La socialité gymnique : une activité technique de coopération et de responsabilité.
Caractérisée par la triple soumission à la pesanteur, au code et au spectacle gymnique, elle place les gymnastes dans une situation de partage. Chacun est partagé entre ses occupations et ses préoccupations (partenaires-adversaires/juges/spectateurs) et chacun, en tant que gymnaste, partage avec ses pairs sa propre soumission à la pesanteur. Défier la pesanteur pour s’en jouer en produisant des figures acrobatiques a toujours suscité un intérêt. Cette conquête de l’activité aérienne engage l’individu dans un partage de l’expérience par goût du risque pris. Comparer les figures et les stratégies pour y parvenir entraîne les gymnastes dans un débat technique sur la figure juste et belle. Cette activité technique est toujours œuvre collective (Combarnous) et les discussions sont âpres quelquefois pour se mettre d’accord sur la meilleure forme à produire ! Le jeu gymnique, régi par le code, constitue les premiers savoirs de la discipline (Robin, 2005). L’appropriation des contenus gymniques par les élèves passe nécessairement par l’instauration d’un processus de codification qui appelle les opérations suivantes : identification, catégorisation et hiérarchisation des savoir-faire gymniques (Goirand, Garnier, 2005). Ces opérations, menées sous la conduite de l’enseignant, font l’objet d’un apprentissage collectif au service de la construction-appropriation par les élèves d’une culture gymnique commune qui peut prendre de la 6ème à la Terminale des formes très diversifiées (comparaisons, défis, confrontations différées, controverses, analyses en temps réel ou sur vidéo). Cette œuvre collective agit au service de la responsabilité individuelle du gymnaste qui est toujours engagée. Le gymnaste en cas de chute ne peut reporter la faute sur l’autre, il doit assumer sa prestation en public. Se montrer en gymnastique c’est s’éprouver, à et par des techniques corporelles codifiées qui constituent un levier puissant d’expression des pouvoirs d’agir. En effet, la dimension vue et jugée en gymnastique atteste d’acquisitions techniques connues et reconnues plus faciles à tenir chez certains élèves peu tournés vers le processus chorégraphique.
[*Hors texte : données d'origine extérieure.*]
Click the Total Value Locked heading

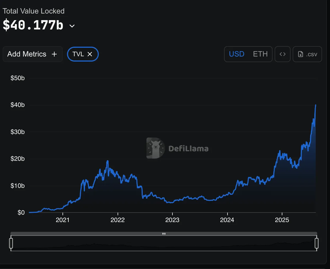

Dans le prolongement de ce qui a été abordé l’an dernier, nous proposerons des formules qui porteront essentiellement sur les significations sociales (fête, compétition, spectacle) et scolaires (évaluation), porteuses de contenus pour apprendre ensemble plus et mieux en gymnastique. Nous nous appuierons sur des thèmes d’études organisateurs de l’action parce que socialement très signifiants en termes d’enjeux pour les élèves, avec pour ressort premier les émotions générées par la pratique.
Travailler pour soi en travaillant pour les autres constituera l’enjeu principal des séquences proposées dans cet atelier de pratiques où la dimension rencontres compétitives ludo-formatrices sera privilégiée.